We present the results from the pediatric arm of the Polish Registry of Pulmonary Hypertension. We prospectively enrolled all pulmonary arterial hypertension (PAH) patients, between the ages of 3 months and 18 years, who had been under the care of each PAH center in Poland between 1 March 2018 and 30 September 2018. The mean prevalence of PAH was 11.6 per million, and the estimated incidence rate was 2.4 per million/year, but it was geographically heterogeneous. Among 80 enrolled children (females, = 40; 50%), 54 (67.5%) had PAH associated with congenital heart disease (CHD-PAH), 25 (31.25%) had idiopathic PAH (IPAH), and 1 (1.25%) had portopulmonary PAH. At the time of enrolment, 31% of the patients had significant impairment of physical capacity (WHO-FC III). The most frequent comorbidities included shortage of growth ( = 20; 25%), mental retardation ( = 32; 40%), hypothyroidism ( = 19; 23.8%) and Down syndrome ( = 24; 30%). The majority of children were treated with PAH-specific medications, but only half of them with double combination therapy, which improved after changing the reimbursement policy. The underrepresentation of PAH classes other than IPAH and CHD-PAH, and the geographically heterogeneous distribution of PAH prevalence, indicate the need for building awareness of PAH among pediatricians, while a frequent coexistence of PAH with other comorbidities calls for a multidisciplinary approach to the management of PAH children.

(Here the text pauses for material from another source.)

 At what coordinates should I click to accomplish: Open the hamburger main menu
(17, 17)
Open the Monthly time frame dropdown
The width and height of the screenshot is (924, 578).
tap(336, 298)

我们展示了波兰肺动脉高压注册研究中儿科部分的结果。我们前瞻性地纳入了2018年3月1日至2018年9月30日期间在波兰各肺动脉高压中心接受治疗的所有年龄在3个月至18岁之间的肺动脉高压(PAH)患者。PAH的平均患病率为每百万人口11.6例,估计发病率为每年每百万人口2.4例,但在地理上存在异质性。在80名纳入研究的儿童中(女性40名,占50%),54名(67.5%)患有与先天性心脏病相关的PAH(CHD-PAH),25名(31.25%)患有特发性PAH(IPAH),1名(1.25%)患有门脉性肺动脉高压。在入组时,31%的患者有明显的体能损害(世界卫生组织功能分级III级)。最常见的合并症包括生长发育迟缓(20例,占25%)、智力发育迟缓(32例,占40%)、甲状腺功能减退(19例,占23.8%)和唐氏综合征(24例,占30%)。大多数儿童接受了PAH特异性药物治疗,但只有一半接受了联合治疗,在报销政策改变后有所改善。IPAH和CHD-PAH以外的PAH类型代表性不足,以及PAH患病率在地理上的异质性分布,表明需要提高儿科医生对PAH的认识,而PAH与其他合并症的频繁共存则需要对PAH儿童进行多学科管理。